Sedangkan urf yang fasid tidak dapat diterima, hal itu jelas karean bertentangan
dengan syara nas maupun ketentuan umam nas
4.   Syarat-syarat Uruf
a.    Urf ini berlaku umum artinya dapat diberlakukan untuk mayoritas persoalan
yang terjadi di tengah-tengah masyarakat dan keberlakuannya dianut oleh
mayoritas masyarakat.
b.   ‘Urf telah memasyarakat ketika persoalan yang akan ditetapkan hukumnya.
Artinya ‘urf itu lebih dulu ara sebelum kasus yang akan ditetapkan hukumnya.

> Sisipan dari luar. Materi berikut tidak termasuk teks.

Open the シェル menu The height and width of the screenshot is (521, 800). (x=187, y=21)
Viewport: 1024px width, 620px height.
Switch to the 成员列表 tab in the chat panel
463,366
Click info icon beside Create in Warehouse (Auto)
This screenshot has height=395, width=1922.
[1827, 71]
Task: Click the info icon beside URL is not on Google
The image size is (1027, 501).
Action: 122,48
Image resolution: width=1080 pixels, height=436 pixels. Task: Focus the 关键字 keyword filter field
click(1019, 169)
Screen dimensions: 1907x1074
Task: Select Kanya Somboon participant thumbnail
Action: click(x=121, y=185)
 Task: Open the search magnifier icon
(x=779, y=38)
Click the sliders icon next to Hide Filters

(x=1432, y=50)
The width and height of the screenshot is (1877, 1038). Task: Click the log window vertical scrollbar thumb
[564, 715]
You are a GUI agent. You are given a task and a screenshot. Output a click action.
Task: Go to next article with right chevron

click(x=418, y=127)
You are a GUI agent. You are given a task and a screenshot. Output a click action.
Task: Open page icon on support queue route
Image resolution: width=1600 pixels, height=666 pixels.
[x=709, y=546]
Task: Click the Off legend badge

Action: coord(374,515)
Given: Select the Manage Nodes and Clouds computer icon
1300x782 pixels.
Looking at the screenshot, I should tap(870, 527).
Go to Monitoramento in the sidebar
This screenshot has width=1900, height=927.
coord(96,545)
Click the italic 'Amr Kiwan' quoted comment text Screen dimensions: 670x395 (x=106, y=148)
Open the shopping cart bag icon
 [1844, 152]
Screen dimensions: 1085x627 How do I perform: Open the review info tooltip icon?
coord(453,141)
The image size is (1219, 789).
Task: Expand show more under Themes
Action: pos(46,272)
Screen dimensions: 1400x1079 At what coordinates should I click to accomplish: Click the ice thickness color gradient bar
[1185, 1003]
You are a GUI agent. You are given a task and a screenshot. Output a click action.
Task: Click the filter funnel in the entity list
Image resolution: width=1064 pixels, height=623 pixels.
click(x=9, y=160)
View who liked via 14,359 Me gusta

c.    ‘Urf itu tidak bertentangan dengan yang diungkapkan secara jelas dalam
suatu transaksi
Jika terjadi pertentangan ‘urf dengan dalil syara’ di tengah-tengah masyarakat,
maka pertentangan tersebut adalah:
a.    Pertentangan ‘urf dengan nash yang bersifat khusus atau rinci, maka ‘urf
tidak dapat diterima, seperti kebiasaan orang jahiliyah menyamakan kedudukan
anak yang diadopsi dengan anak kandung dalam masalah warisan harus
ditinggalkan.
b.   Pertentangan ‘urf dengan nash yang bersifat khusus, maka ‘urf harus
dibedakan antara ‘urf al-lafzidengan ‘urf al-amali, jika ‘urf itu ‘urf al-lafzi,
maka dapat diterima, dengan alasan tidak ada indikator bahwa nash umum tidak
dapat dikhususkan oleh ‘urf. Seperti shalat, puasa, zakat dan haji. Untuk ‘urf al-
amali terjadi perbedaan pendapat ulama hanafiyyah jika ‘urf al-amali bersifat
umum, maka ‘urf tersebut dapat mengkhususkan hukum nash yang umum.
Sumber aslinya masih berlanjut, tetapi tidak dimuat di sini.